Keywords: Colon cancer, mutation, DNA repair, cancer genetics
INTRODUCTION
Defects in DNA mismatch repair (MMR) cause microsatellite instability (MSI) and help direct subsequent development of malignancy in patients with Lynch syndrome (due to germline mutation of a DNA MMR gene), and in 15–20% of patients with sporadic colorectal cancers (CRC) (due to epigenetic inactivation of the DNA MMR gene hMLH1).1–4 Loss of DNA MMR in these conditions manifest as frameshift mutations in sequences that contain mono-[e.g. (A)n] or di-nucleotide [e.g. (CA)n] repeats that loop during DNA replication. A separate form of MSI described in respiratory, genitourinary, and other tumors,5–12 and previously not linked to defects in DNA MMR is termed elevated microsatellite alterations at selected tetranucleotide repeats (EMAST). EMAST is identified when tetranucleotide DNA sequences [e.g. (AAAG)n or (CTTT)n] show frameshift mutations. In both MSI and EMAST alterations, frameshifts occur by the length of the repeat unit due to the nature of complimentary binding with the newly-synthesized strand. Most microsatellites are in non-coding region of DNA, but a small minority resides in genes that may drive the pathogenesis of CRC in particular, as frameshifts in these genes have functional growth consequences for cells.2,13
In a sentinel report, EMAST was observed in 60% of CRC and associated with heterogenous expression of the DNA MMR protein hMSH3, suggesting a causal link between loss of the hMSH3 repair profile and EMAST. While all classic MSI tumors in this report also demonstrated EMAST, most EMAST tumors were not MSI, indicating that EMAST spans multiple forms of genomic instability, and may be an acquired defect. Indeed, it has been suggested that an overlapping mechanism may exist between MSI-low (MSI-L), EMAST and loss of heterozygosity (LOH),14 as all of these mechanisms have not been associated with inactivation of DNA MMR. The observation of EMAST in CRC begs the question of its timing for occurrence in the adenoma-carcinoma sequence given its finding in 60% of colorectal cancers, and what clinicopathological patterns might predict its presence. The linkage of timing and clinicopathological data to EMAST may indicate the consequences of EMAST upon tumor development while its cause is being evaluated. We therefore examined EMAST in adenomas and various staged adenocarcinomas to assess timing during colorectal neoplastic progress and correlated associated clinicopathological data with EMAST.
MATERIALS and METHODS
Tissue samples
We evaluated a cohort of 108 patients who have 24 adenomas and 84 colorectal cancers that were resected between 2008 and 2009 at Konkuk University Medical Center, Seoul, South Korea. All patients provided informed consent, and this study was approved by the Institutional Review Board of Konkuk University Medical Center, which confirmed that the study was in accordance with the ethical guidelines of the Helsinki Declaration. This study was also approved by the Institutional Review Board on Human Subjects Protection at University of California San Diego.

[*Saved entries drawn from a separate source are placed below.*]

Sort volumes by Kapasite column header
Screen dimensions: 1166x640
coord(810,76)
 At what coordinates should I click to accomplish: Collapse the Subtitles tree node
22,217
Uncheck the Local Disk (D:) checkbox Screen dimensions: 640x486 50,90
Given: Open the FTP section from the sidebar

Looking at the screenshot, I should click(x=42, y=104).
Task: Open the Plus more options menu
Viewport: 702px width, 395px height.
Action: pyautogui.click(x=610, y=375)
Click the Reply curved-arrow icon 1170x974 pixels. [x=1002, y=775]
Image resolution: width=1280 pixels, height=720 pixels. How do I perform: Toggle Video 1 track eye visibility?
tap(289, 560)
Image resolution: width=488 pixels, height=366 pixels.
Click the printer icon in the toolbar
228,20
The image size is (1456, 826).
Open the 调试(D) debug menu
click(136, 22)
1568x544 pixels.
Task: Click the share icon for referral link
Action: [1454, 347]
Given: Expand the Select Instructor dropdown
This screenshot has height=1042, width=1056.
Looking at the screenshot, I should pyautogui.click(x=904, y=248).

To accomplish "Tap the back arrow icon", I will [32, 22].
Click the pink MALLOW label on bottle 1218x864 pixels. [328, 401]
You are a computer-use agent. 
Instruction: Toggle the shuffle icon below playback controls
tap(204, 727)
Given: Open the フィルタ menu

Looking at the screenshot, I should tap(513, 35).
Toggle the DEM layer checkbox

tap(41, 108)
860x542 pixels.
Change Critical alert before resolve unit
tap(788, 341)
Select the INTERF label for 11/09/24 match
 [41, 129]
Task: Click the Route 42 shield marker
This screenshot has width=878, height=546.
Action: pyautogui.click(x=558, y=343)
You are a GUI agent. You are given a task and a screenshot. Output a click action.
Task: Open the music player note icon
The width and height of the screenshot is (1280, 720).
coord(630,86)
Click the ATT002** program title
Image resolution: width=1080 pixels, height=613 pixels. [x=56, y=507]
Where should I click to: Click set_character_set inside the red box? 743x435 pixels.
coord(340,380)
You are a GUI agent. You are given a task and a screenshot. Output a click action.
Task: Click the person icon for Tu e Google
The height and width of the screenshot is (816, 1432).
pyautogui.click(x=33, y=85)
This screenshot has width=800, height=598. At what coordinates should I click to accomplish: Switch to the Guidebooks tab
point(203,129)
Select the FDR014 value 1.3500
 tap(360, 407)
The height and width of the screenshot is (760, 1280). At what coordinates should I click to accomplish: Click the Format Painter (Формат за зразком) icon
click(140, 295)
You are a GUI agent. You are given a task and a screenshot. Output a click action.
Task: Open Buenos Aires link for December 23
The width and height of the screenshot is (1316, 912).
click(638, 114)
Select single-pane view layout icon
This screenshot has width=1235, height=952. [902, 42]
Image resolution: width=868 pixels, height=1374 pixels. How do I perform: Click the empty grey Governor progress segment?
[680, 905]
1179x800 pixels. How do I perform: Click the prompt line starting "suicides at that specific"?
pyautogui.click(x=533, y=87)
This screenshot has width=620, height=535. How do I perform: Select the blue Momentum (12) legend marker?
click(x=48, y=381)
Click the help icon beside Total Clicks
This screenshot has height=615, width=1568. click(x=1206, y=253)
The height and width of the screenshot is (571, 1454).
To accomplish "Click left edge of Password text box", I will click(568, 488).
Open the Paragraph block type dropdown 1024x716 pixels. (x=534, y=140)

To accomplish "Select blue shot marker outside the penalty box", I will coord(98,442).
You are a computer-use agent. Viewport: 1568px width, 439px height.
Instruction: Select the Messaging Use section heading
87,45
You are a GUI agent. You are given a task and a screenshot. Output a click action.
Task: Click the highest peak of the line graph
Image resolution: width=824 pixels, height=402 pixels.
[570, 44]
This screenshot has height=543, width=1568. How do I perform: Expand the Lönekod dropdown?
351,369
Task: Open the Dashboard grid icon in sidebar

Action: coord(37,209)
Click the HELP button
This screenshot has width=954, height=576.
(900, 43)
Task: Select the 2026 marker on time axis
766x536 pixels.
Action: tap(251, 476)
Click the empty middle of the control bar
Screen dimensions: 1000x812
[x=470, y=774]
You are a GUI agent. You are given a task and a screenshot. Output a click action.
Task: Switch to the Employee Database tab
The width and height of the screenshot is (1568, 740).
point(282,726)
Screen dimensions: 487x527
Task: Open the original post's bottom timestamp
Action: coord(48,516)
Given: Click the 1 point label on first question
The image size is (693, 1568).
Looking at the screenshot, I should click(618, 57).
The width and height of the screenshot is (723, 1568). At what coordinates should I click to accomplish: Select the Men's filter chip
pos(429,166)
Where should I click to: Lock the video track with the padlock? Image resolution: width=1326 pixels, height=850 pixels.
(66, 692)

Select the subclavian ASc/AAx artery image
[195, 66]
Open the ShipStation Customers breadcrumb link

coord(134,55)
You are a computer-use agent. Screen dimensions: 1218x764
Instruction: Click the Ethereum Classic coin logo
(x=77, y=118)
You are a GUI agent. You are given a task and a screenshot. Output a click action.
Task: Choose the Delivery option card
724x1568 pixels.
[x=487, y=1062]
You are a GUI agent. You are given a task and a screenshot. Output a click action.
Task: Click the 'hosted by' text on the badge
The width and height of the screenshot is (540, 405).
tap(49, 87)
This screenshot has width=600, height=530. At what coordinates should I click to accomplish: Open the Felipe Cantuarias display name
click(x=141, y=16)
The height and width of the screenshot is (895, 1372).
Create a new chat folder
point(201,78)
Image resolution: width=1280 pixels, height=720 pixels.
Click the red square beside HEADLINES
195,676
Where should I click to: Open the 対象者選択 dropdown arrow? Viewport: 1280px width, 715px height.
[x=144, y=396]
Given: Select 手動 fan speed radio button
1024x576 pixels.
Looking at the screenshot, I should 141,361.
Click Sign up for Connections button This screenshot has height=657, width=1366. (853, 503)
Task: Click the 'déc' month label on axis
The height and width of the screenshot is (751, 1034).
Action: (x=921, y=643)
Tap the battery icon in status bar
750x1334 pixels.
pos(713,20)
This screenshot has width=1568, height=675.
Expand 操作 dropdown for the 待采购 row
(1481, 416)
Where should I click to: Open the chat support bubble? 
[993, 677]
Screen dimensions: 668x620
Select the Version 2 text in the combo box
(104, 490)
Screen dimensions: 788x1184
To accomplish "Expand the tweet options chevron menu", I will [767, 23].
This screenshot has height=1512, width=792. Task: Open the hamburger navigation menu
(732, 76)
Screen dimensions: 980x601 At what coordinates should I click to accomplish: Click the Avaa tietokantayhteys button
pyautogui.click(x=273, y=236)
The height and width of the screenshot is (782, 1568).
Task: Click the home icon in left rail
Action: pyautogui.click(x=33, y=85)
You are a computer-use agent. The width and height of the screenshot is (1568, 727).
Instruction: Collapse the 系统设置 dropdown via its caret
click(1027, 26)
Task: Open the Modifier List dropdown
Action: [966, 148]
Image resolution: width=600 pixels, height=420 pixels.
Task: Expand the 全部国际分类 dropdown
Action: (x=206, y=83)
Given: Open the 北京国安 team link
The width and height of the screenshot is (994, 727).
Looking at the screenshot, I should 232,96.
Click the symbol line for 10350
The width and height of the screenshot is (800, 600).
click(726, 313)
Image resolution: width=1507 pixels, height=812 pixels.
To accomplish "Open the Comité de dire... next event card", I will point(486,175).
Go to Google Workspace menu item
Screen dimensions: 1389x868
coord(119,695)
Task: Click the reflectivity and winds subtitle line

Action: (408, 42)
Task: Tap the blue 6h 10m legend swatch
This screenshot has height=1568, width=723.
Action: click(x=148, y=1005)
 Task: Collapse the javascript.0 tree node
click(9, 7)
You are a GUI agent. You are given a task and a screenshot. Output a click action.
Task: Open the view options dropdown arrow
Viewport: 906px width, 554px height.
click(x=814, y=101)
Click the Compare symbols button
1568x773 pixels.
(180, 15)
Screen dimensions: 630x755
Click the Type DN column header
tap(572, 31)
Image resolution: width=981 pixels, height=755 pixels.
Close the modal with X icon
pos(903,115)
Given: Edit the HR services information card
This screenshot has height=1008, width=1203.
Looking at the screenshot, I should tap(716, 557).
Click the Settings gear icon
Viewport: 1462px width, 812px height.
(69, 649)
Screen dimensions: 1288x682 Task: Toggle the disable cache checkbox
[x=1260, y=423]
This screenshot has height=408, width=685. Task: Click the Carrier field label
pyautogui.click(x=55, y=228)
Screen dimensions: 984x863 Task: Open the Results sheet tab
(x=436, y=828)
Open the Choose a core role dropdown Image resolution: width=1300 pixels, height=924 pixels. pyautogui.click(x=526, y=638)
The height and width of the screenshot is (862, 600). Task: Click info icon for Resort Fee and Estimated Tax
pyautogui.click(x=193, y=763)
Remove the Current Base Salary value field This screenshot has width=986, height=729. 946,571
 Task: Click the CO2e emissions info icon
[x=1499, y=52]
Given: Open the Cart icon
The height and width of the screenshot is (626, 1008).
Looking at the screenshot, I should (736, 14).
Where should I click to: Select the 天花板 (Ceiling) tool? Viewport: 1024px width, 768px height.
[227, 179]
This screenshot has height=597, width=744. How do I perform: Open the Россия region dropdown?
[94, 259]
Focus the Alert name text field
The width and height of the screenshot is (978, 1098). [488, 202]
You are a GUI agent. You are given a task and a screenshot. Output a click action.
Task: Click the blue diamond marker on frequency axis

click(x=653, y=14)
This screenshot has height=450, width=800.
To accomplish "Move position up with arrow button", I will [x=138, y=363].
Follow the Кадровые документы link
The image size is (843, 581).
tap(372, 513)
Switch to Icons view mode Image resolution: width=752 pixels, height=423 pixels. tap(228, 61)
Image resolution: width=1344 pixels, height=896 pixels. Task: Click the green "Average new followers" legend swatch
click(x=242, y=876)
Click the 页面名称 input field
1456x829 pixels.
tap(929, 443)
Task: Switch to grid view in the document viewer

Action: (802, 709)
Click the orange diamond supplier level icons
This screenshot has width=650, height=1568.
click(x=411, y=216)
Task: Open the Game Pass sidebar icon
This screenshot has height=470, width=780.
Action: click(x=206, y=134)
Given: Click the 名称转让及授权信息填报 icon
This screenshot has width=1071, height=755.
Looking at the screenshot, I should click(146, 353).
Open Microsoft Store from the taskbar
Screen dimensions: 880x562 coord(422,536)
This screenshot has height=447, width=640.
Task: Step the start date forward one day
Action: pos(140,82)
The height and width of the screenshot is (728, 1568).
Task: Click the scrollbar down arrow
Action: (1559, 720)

Location, size, and shape of tumors were recorded at colonoscopy. Macroscopic features were divided into three major types: (i) protruded, elevated, or polypoid, (ii) sessile, superficial, or flat, and (iii) ulceroinfiltrative, depressed, or excavated (Figure 1). Tumors showing multiple macroscopic features were classified on the predominant subtype. When the tumor was suspected or diagnosed as adenoma, endoscopic resection was done by an endoscopist (Dr. S.-Y. Lee). When the tumor was suspected or diagnosed as cancer, it was referred for surgical resection by a surgeon (Dr. D.-Y. Hwang or M. K. Seong).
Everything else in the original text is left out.